Barri Buzan & Gerald Segal – Anticipating the Future. Twenty Millennia of Human Progress

«[This book] is based on an understanding of where we have come from in the past several millennia, and where we are placed for the next few. The central idea is that we can best understand where we are now, with reference to where we have been and where we might be going. […] we think that there are firm grounds for opti­mism about the human condition […]».
Insomma, una storia dell’umanità, partendo dagli avvenimenti di questo secolo – dall’attuale globalizzazione alla caduta del comunismo alla guerra fredda ecc. – e in avanti guardando al 2050 e tentando una visione dall’anno 7000.

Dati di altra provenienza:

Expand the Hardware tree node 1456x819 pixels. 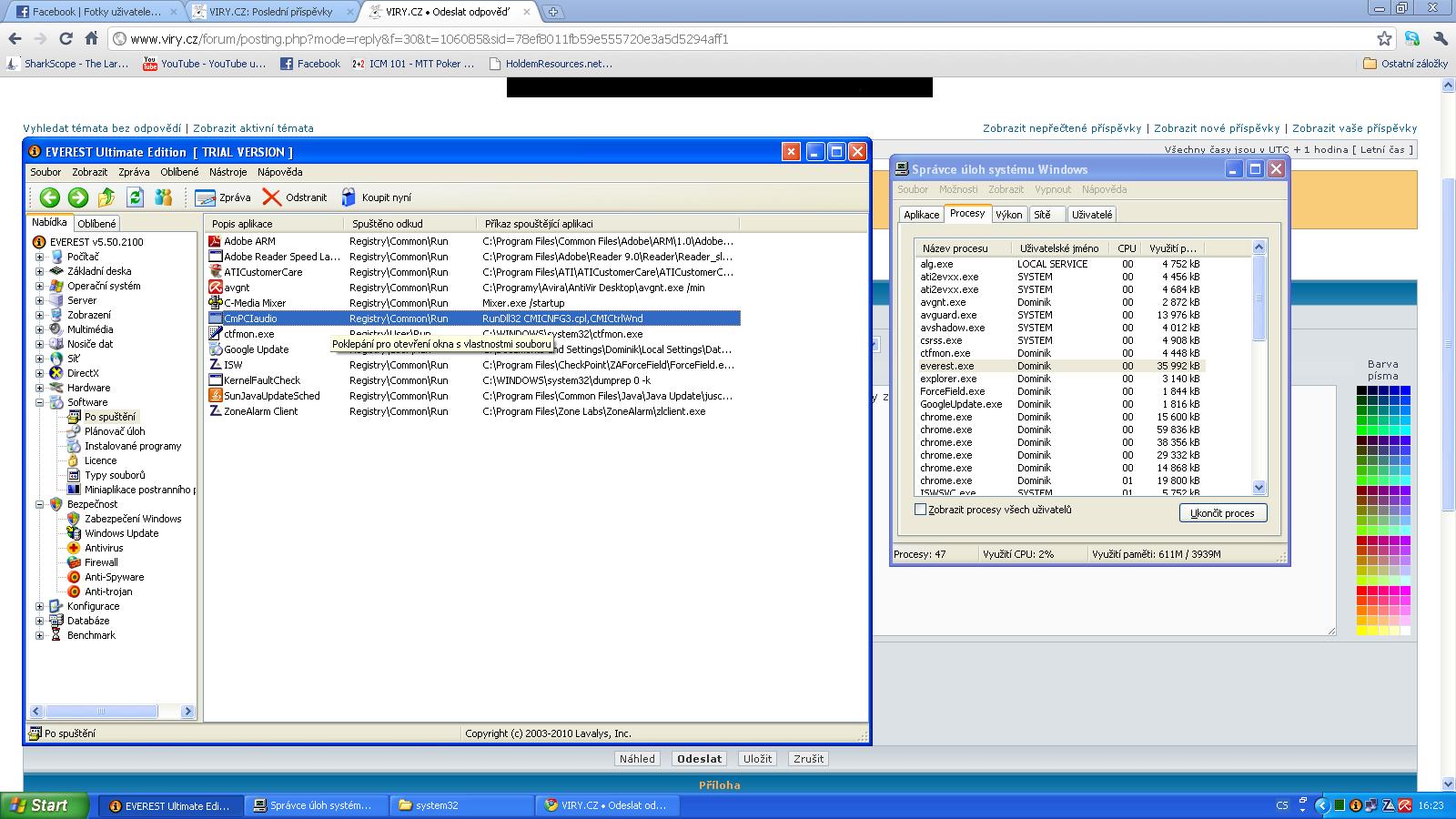tap(39, 388)
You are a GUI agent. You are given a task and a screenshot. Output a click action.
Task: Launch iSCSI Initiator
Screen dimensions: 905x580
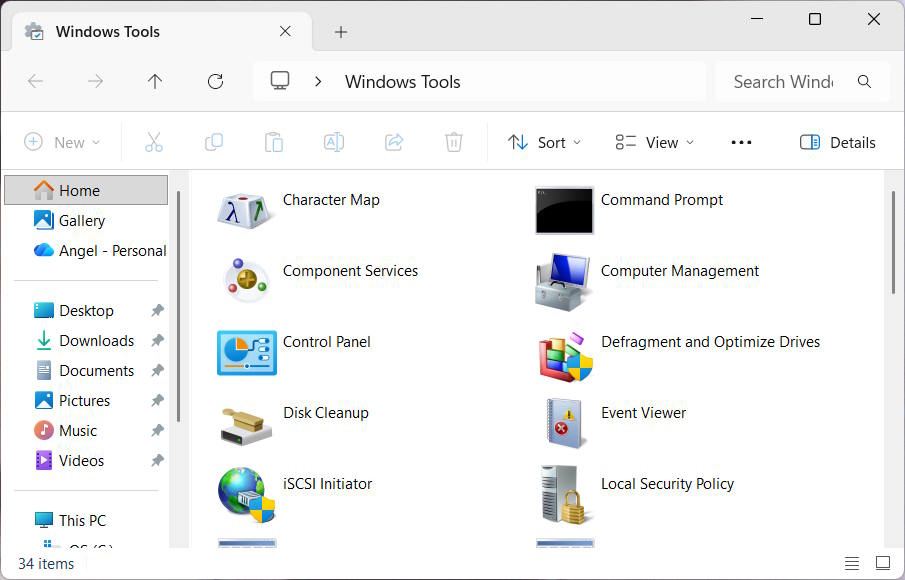point(327,483)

Brevi citazioni fuori testo ma pertinenti sono inserite lungo il libro, Aristotele, Nietzsche, Camus ecc.

L’idea era buona, vedere con occhio da storico il presente e soprattutto il futuro, fornendo uno strumento per comprendere come potrà essere: non tanto per giocare al veggente, quanto per potere acquisire un senso complessivo del cammino umano.

Però, passata la prima pagina, questo libro è di una noiosità indicibile.
Inoltre: «At 5000 years’ distance connections from past to present are almost non-existent»: bella scoperta. Molta parte del libro è dello stesso tenore: «[…] the politics of intense, multi-level, planetary interdependence is not more than half a century old» ecc.

D’accordo, tanta gente non ‘sa’ neppure queste cose – ma quella stessa gente non comprerebbe questo libro, per sua fortuna.